---------- Supplied entries ----------

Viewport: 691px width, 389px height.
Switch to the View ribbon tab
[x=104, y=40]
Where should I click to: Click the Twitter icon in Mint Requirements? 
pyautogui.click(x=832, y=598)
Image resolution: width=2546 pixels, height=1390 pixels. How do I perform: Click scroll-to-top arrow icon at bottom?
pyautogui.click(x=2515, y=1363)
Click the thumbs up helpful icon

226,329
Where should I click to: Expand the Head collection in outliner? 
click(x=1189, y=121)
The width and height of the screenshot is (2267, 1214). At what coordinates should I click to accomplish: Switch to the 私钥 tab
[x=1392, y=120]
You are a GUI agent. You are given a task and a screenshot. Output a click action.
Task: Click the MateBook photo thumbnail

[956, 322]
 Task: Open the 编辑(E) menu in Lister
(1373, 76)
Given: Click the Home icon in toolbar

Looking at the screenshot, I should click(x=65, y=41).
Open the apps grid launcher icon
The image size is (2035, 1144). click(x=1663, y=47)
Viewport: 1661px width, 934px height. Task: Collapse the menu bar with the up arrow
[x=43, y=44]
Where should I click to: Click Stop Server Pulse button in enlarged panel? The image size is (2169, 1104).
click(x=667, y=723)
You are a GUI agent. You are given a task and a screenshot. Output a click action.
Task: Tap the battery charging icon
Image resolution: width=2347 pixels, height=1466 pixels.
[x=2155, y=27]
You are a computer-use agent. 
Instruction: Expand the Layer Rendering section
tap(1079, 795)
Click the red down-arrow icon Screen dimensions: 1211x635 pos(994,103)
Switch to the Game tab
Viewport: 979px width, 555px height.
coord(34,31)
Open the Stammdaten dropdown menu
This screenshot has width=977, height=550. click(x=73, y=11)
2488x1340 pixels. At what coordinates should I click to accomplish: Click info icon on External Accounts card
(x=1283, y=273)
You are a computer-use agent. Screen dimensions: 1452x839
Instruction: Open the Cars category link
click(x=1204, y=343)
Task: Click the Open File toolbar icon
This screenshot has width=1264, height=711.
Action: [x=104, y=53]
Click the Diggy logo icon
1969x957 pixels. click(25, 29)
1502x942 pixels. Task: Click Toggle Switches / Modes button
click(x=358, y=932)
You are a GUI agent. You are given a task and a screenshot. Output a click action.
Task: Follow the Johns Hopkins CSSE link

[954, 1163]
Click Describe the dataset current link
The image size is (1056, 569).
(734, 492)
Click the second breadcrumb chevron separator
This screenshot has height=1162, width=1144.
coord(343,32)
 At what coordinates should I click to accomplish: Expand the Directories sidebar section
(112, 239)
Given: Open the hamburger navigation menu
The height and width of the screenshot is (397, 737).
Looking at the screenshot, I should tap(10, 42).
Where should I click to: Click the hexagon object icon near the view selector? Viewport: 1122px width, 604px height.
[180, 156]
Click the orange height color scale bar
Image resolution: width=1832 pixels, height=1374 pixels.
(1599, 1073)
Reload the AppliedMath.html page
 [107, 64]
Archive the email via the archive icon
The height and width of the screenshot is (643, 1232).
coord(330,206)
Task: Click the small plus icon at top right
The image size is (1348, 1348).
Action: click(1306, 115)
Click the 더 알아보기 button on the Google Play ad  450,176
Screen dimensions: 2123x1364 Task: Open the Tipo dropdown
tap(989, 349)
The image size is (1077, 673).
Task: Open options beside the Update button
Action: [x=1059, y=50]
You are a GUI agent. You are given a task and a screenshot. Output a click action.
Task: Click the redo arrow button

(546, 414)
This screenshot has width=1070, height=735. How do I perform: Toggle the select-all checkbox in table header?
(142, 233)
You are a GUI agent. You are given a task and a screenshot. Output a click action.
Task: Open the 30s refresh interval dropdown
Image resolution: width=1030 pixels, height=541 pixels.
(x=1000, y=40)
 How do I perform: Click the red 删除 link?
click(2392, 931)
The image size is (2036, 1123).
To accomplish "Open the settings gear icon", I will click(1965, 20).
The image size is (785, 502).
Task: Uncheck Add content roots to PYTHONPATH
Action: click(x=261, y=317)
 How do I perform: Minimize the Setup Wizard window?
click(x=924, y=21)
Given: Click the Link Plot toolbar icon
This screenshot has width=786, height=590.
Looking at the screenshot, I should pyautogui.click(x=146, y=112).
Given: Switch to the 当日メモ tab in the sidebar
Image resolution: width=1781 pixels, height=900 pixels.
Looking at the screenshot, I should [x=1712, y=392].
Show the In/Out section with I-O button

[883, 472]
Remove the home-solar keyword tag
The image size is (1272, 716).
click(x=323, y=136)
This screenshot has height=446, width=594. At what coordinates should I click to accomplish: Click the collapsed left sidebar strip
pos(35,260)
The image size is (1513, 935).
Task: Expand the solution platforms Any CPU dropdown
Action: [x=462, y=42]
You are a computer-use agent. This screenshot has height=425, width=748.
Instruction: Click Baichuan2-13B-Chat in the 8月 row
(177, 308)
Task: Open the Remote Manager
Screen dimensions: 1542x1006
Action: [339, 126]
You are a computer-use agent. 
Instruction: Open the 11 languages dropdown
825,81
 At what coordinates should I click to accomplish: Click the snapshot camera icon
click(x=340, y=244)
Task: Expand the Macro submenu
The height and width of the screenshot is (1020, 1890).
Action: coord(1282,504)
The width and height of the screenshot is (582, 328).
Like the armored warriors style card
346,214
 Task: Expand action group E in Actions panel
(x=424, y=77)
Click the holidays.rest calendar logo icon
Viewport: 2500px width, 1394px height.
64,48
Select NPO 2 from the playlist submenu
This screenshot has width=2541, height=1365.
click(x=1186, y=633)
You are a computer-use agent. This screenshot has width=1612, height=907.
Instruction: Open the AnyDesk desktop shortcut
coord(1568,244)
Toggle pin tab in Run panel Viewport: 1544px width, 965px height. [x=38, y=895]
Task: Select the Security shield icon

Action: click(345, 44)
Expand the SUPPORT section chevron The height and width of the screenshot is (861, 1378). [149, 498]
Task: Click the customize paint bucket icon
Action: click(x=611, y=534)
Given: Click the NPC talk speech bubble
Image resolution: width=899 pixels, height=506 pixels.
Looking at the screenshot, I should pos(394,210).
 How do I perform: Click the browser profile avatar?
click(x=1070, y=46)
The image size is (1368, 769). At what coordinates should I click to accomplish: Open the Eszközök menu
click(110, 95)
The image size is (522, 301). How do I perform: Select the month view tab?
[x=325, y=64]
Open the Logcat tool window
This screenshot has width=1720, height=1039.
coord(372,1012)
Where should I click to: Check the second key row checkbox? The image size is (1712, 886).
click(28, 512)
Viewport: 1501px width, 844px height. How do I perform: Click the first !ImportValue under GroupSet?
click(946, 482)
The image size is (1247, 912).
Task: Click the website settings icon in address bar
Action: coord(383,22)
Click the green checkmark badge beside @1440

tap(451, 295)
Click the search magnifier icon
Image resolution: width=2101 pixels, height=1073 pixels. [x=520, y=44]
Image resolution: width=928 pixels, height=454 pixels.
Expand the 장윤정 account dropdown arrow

----------

Extract the complete data, matching each line exactly.

Answer section ▸
Viewport: 691px width, 389px height.
Switch to the View ribbon tab
[x=104, y=40]
Where should I click to: Click the Twitter icon in Mint Requirements? 
pyautogui.click(x=832, y=598)
Image resolution: width=2546 pixels, height=1390 pixels. How do I perform: Click scroll-to-top arrow icon at bottom?
pyautogui.click(x=2515, y=1363)
Click the thumbs up helpful icon

226,329
Where should I click to: Expand the Head collection in outliner? 
click(x=1189, y=121)
The width and height of the screenshot is (2267, 1214). At what coordinates should I click to accomplish: Switch to the 私钥 tab
[x=1392, y=120]
You are a GUI agent. You are given a task and a screenshot. Output a click action.
Task: Click the MateBook photo thumbnail

[956, 322]
 Task: Open the 编辑(E) menu in Lister
(1373, 76)
Given: Click the Home icon in toolbar

Looking at the screenshot, I should click(x=65, y=41).
Open the apps grid launcher icon
The image size is (2035, 1144). click(x=1663, y=47)
Viewport: 1661px width, 934px height. Task: Collapse the menu bar with the up arrow
[x=43, y=44]
Where should I click to: Click Stop Server Pulse button in enlarged panel? The image size is (2169, 1104).
click(x=667, y=723)
You are a GUI agent. You are given a task and a screenshot. Output a click action.
Task: Tap the battery charging icon
Image resolution: width=2347 pixels, height=1466 pixels.
[x=2155, y=27]
You are a computer-use agent. 
Instruction: Expand the Layer Rendering section
tap(1079, 795)
Click the red down-arrow icon Screen dimensions: 1211x635 pos(994,103)
Switch to the Game tab
Viewport: 979px width, 555px height.
coord(34,31)
Open the Stammdaten dropdown menu
This screenshot has width=977, height=550. click(x=73, y=11)
2488x1340 pixels. At what coordinates should I click to accomplish: Click info icon on External Accounts card
(x=1283, y=273)
You are a computer-use agent. Screen dimensions: 1452x839
Instruction: Open the Cars category link
click(x=1204, y=343)
Task: Click the Open File toolbar icon
This screenshot has width=1264, height=711.
Action: [x=104, y=53]
Click the Diggy logo icon
1969x957 pixels. click(25, 29)
1502x942 pixels. Task: Click Toggle Switches / Modes button
click(x=358, y=932)
You are a GUI agent. You are given a task and a screenshot. Output a click action.
Task: Follow the Johns Hopkins CSSE link

[954, 1163]
Click Describe the dataset current link
The image size is (1056, 569).
(734, 492)
Click the second breadcrumb chevron separator
This screenshot has height=1162, width=1144.
coord(343,32)
 At what coordinates should I click to accomplish: Expand the Directories sidebar section
(112, 239)
Given: Open the hamburger navigation menu
The height and width of the screenshot is (397, 737).
Looking at the screenshot, I should tap(10, 42).
Where should I click to: Click the hexagon object icon near the view selector? Viewport: 1122px width, 604px height.
[180, 156]
Click the orange height color scale bar
Image resolution: width=1832 pixels, height=1374 pixels.
(1599, 1073)
Reload the AppliedMath.html page
 [107, 64]
Archive the email via the archive icon
The height and width of the screenshot is (643, 1232).
coord(330,206)
Task: Click the small plus icon at top right
The image size is (1348, 1348).
Action: click(1306, 115)
Click the 더 알아보기 button on the Google Play ad  450,176
Screen dimensions: 2123x1364 Task: Open the Tipo dropdown
tap(989, 349)
The image size is (1077, 673).
Task: Open options beside the Update button
Action: [x=1059, y=50]
You are a GUI agent. You are given a task and a screenshot. Output a click action.
Task: Click the redo arrow button

(546, 414)
This screenshot has width=1070, height=735. How do I perform: Toggle the select-all checkbox in table header?
(142, 233)
You are a GUI agent. You are given a task and a screenshot. Output a click action.
Task: Open the 30s refresh interval dropdown
Image resolution: width=1030 pixels, height=541 pixels.
(x=1000, y=40)
 How do I perform: Click the red 删除 link?
click(2392, 931)
The image size is (2036, 1123).
To accomplish "Open the settings gear icon", I will click(1965, 20).
The image size is (785, 502).
Task: Uncheck Add content roots to PYTHONPATH
Action: click(x=261, y=317)
 How do I perform: Minimize the Setup Wizard window?
click(x=924, y=21)
Given: Click the Link Plot toolbar icon
This screenshot has width=786, height=590.
Looking at the screenshot, I should pyautogui.click(x=146, y=112).
Given: Switch to the 当日メモ tab in the sidebar
Image resolution: width=1781 pixels, height=900 pixels.
Looking at the screenshot, I should [x=1712, y=392].
Show the In/Out section with I-O button

[883, 472]
Remove the home-solar keyword tag
The image size is (1272, 716).
click(x=323, y=136)
This screenshot has height=446, width=594. At what coordinates should I click to accomplish: Click the collapsed left sidebar strip
pos(35,260)
The image size is (1513, 935).
Task: Expand the solution platforms Any CPU dropdown
Action: [x=462, y=42]
You are a computer-use agent. This screenshot has height=425, width=748.
Instruction: Click Baichuan2-13B-Chat in the 8月 row
(177, 308)
Task: Open the Remote Manager
Screen dimensions: 1542x1006
Action: [339, 126]
You are a computer-use agent. 
Instruction: Open the 11 languages dropdown
825,81
 At what coordinates should I click to accomplish: Click the snapshot camera icon
click(x=340, y=244)
Task: Expand the Macro submenu
The height and width of the screenshot is (1020, 1890).
Action: coord(1282,504)
The width and height of the screenshot is (582, 328).
Like the armored warriors style card
346,214
 Task: Expand action group E in Actions panel
(x=424, y=77)
Click the holidays.rest calendar logo icon
Viewport: 2500px width, 1394px height.
64,48
Select NPO 2 from the playlist submenu
This screenshot has width=2541, height=1365.
click(x=1186, y=633)
You are a computer-use agent. This screenshot has width=1612, height=907.
Instruction: Open the AnyDesk desktop shortcut
coord(1568,244)
Toggle pin tab in Run panel Viewport: 1544px width, 965px height. [x=38, y=895]
Task: Select the Security shield icon

Action: click(345, 44)
Expand the SUPPORT section chevron The height and width of the screenshot is (861, 1378). [149, 498]
Task: Click the customize paint bucket icon
Action: click(x=611, y=534)
Given: Click the NPC talk speech bubble
Image resolution: width=899 pixels, height=506 pixels.
Looking at the screenshot, I should pos(394,210).
 How do I perform: Click the browser profile avatar?
click(x=1070, y=46)
The image size is (1368, 769). At what coordinates should I click to accomplish: Open the Eszközök menu
click(110, 95)
The image size is (522, 301). How do I perform: Select the month view tab?
[x=325, y=64]
Open the Logcat tool window
This screenshot has width=1720, height=1039.
coord(372,1012)
Where should I click to: Check the second key row checkbox? The image size is (1712, 886).
click(28, 512)
Viewport: 1501px width, 844px height. How do I perform: Click the first !ImportValue under GroupSet?
click(946, 482)
The image size is (1247, 912).
Task: Click the website settings icon in address bar
Action: coord(383,22)
Click the green checkmark badge beside @1440

tap(451, 295)
Click the search magnifier icon
Image resolution: width=2101 pixels, height=1073 pixels. [x=520, y=44]
Image resolution: width=928 pixels, height=454 pixels.
Expand the 장윤정 account dropdown arrow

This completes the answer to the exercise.